For the 3D feature map I ∈ R^Nx×Ny×Nz, the DWT is implemented using separable wavelet bases, applying a one-dimensional (1D) wavelet transform to each spatial dimension d ∈ {x, y, z} in sequence. If L denotes a low-pass filter, H denotes a high-pass filter, and Sx, Sy, Sz ∈ {L, H} denote subband indices, then the calculation of the 8 subband coefficients C_SxSySz (in the order of z, y, x dimensions) can be expressed as Eq. [7]:

$G_{S x S y S z} [i, j, k] = (↓_{x} (f_{S x} *_{x} (↓_{y} (f_{S y} *_{y} (↓_{z} (f_{S z} *_{z} I))))))$ [7]

where i, j, and k represent the indices of the subbands after downsampling in the x, y, and z dimensions, respectively. ∗_d denotes the convolution operation in dimension d, ↓_d denotes the downsampling operation in dimension d, and f_Sd denotes the filter. When Sd=L, f_Sd selects the low-pass filter; otherwise, it selects the high-pass filter. Through the above calculations, a set of 8 subbands C_SxSySzis obtained.

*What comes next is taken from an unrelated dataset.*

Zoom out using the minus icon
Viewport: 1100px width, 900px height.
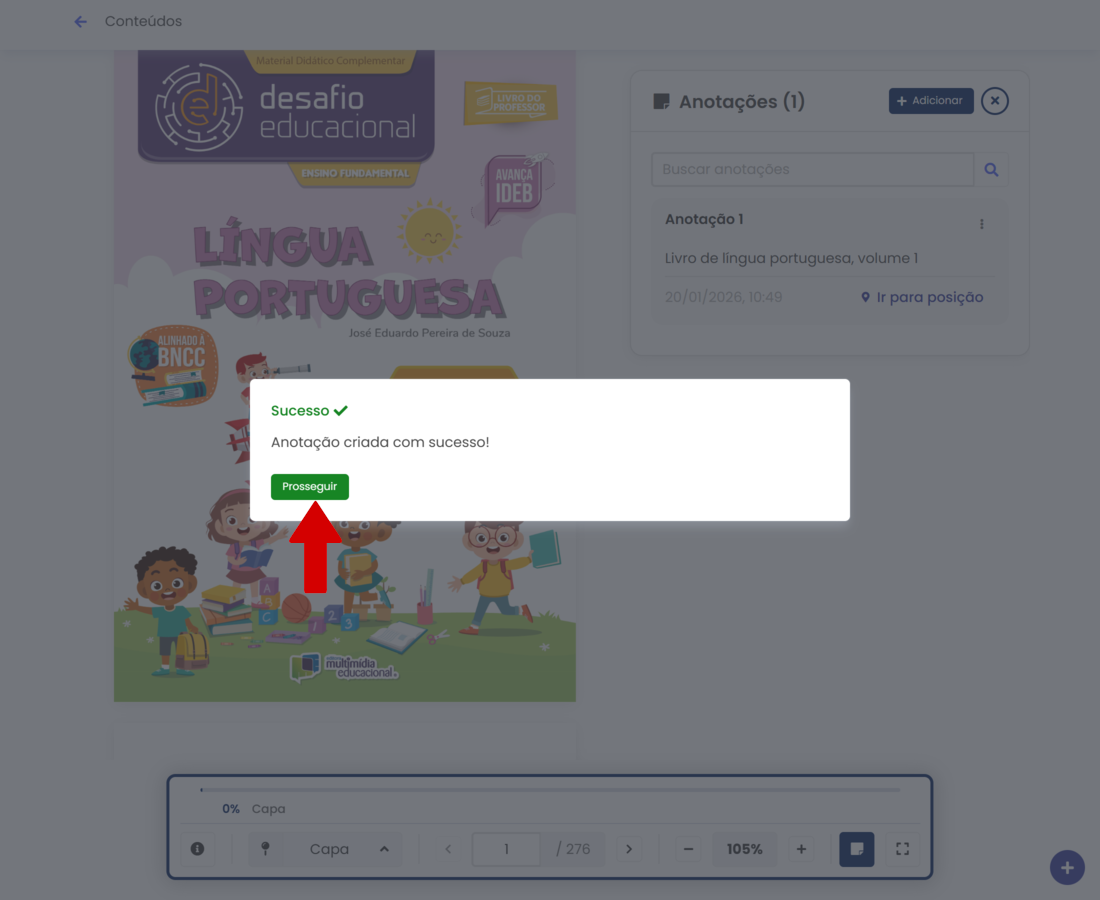coord(688,848)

IDWT applies 1D inverse transforms to the x, y, and z dimensions in sequence, reconstructing spatial domain features by superimposing the contributions of all 8 subbands. Its formal representation as Eq. [8]:

$I (n_{x}, n_{y}, n_{z}) = \sum_{S x S y S z} ({\hat{f}}_{S z} *_{z} (↑_{z} ({\hat{f}}_{S y} *_{y} (↑_{y} ({\hat{f}}_{S x} *_{x} (↑_{x} C_{S x S y S z}))))))$ [8]

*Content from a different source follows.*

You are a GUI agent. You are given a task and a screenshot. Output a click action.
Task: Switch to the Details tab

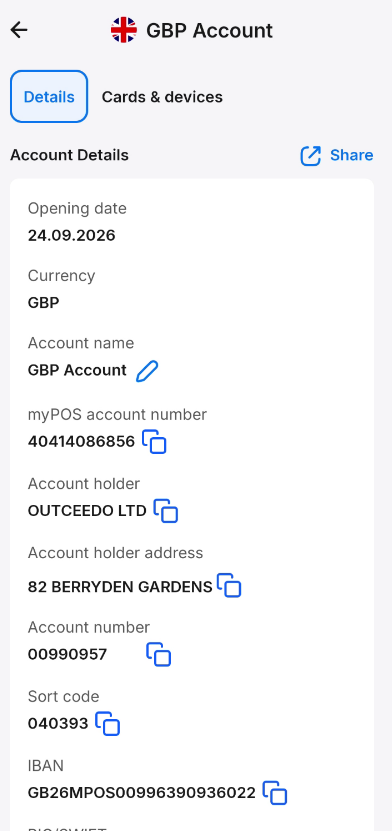[49, 97]
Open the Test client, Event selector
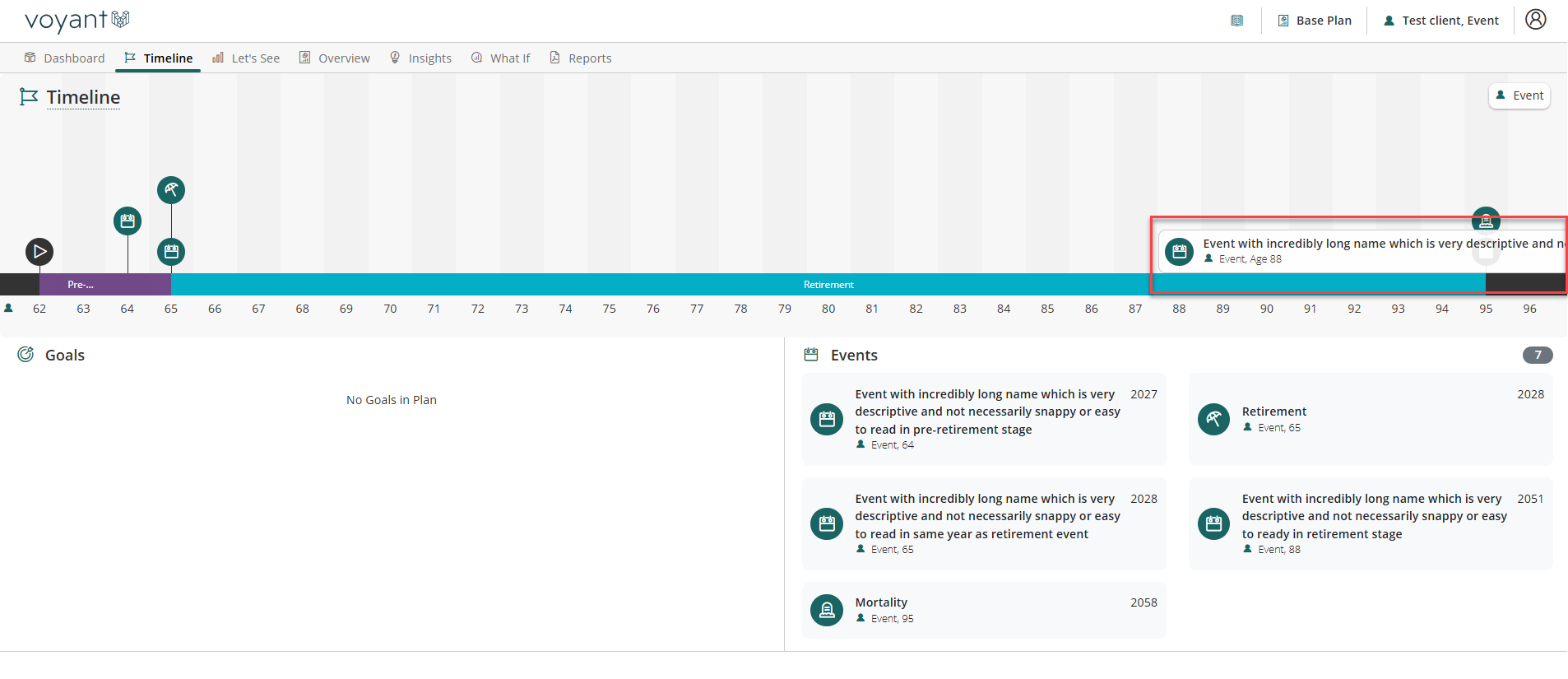1568x679 pixels. [1440, 21]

where (n_x, n_y, n_z) represent the positions of the reconstructed image in the x, y, and z dimensions. ↑_d denotes upsampling in dimension d. ${\hat{f}}_{S d}$ denotes the reconstruction filter. When Sd=L, ${\hat{f}}_{S d}$ a low-pass filter is selected; otherwise, a high-pass filter is used.

Wavelet-decomposed frequency domain features usually exhibit alternating positive–negative coefficients, and these values reflect the detailed information, such as edges and textures of the image. In this study, to prevent high-frequency information loss caused by negative-value truncation in ReLU activations [ReLU(x) = max(0, x)], we employ the GELU activation. Meanwhile, the smooth activation property of GELU makes the cross-sub-band gradient propagation more stable, thus realizing the efficient fusion and propagation of different sub-band features. The specific mathematical expression of GELU is provided in Eq. [9].

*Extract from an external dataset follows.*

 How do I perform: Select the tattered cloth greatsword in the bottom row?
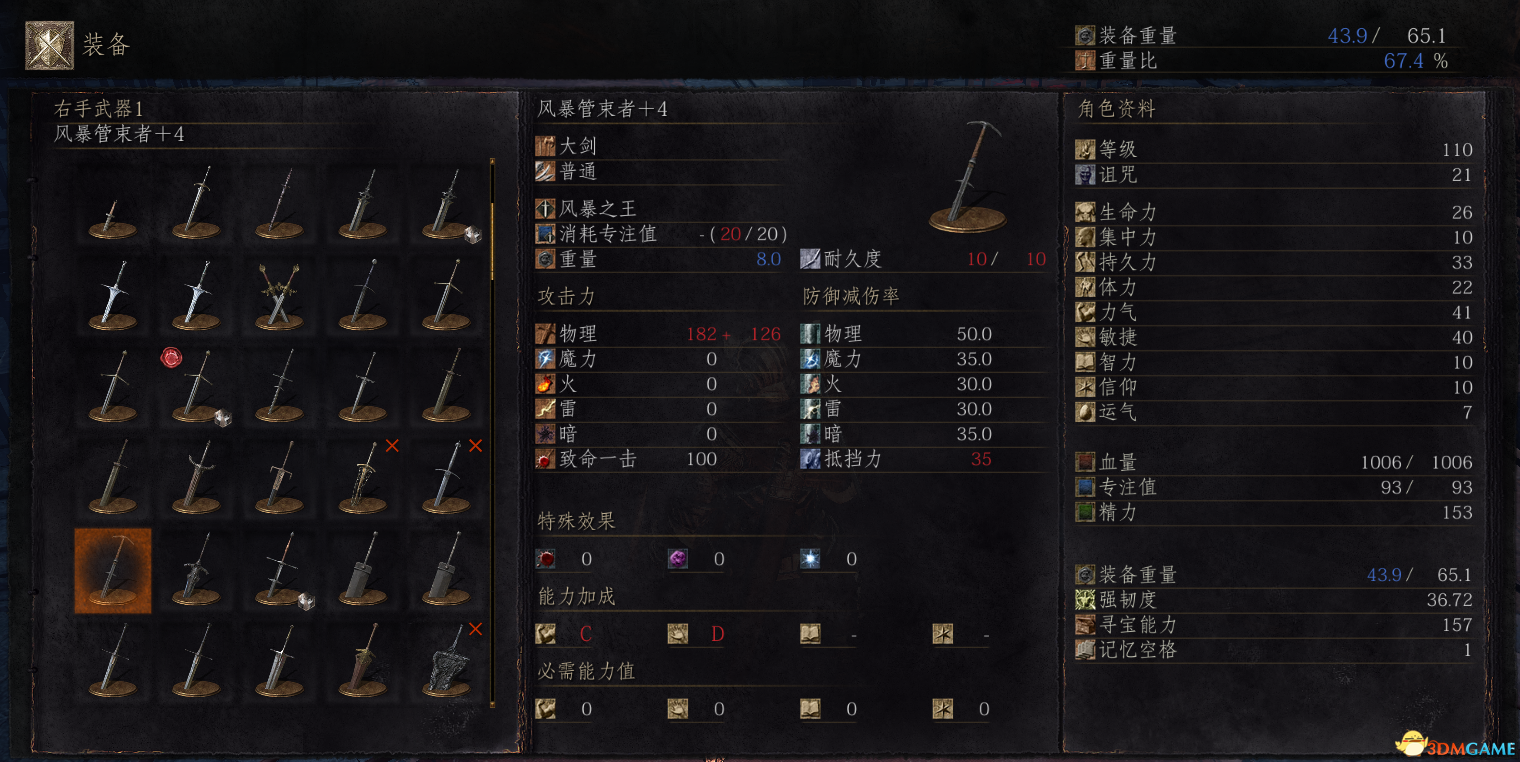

$G E L U (x) = x \cdot Φ (x) \approx x \cdot \frac{1}{2} (1 + \tanh (\sqrt{\frac{2}{π} (x + 0.44715 x^{3})}))$ [9]

where $Φ (x)$ is the cumulative distribution function of the Gaussian distribution.

Feature classification

The feature classification subnetwork consists of three sequential components: GAP, FC layer, and Softmax activation function. The GAP operation compresses the 3D feature map obtained from the final BRWF module fusion into a compact vector of size 1×1×C, reserving channel-wise semantics while discarding spatial redundancies. Subsequently, FC layers project this vector into class-aligned logits through linear transformation, completing the transformation from high-level semantic features to classification scores. Finally, the Softmax function normalizes these logits into probabilistic class predictions, with the maximal probability category determining the diagnostic classification (NPN/BPN/MPN).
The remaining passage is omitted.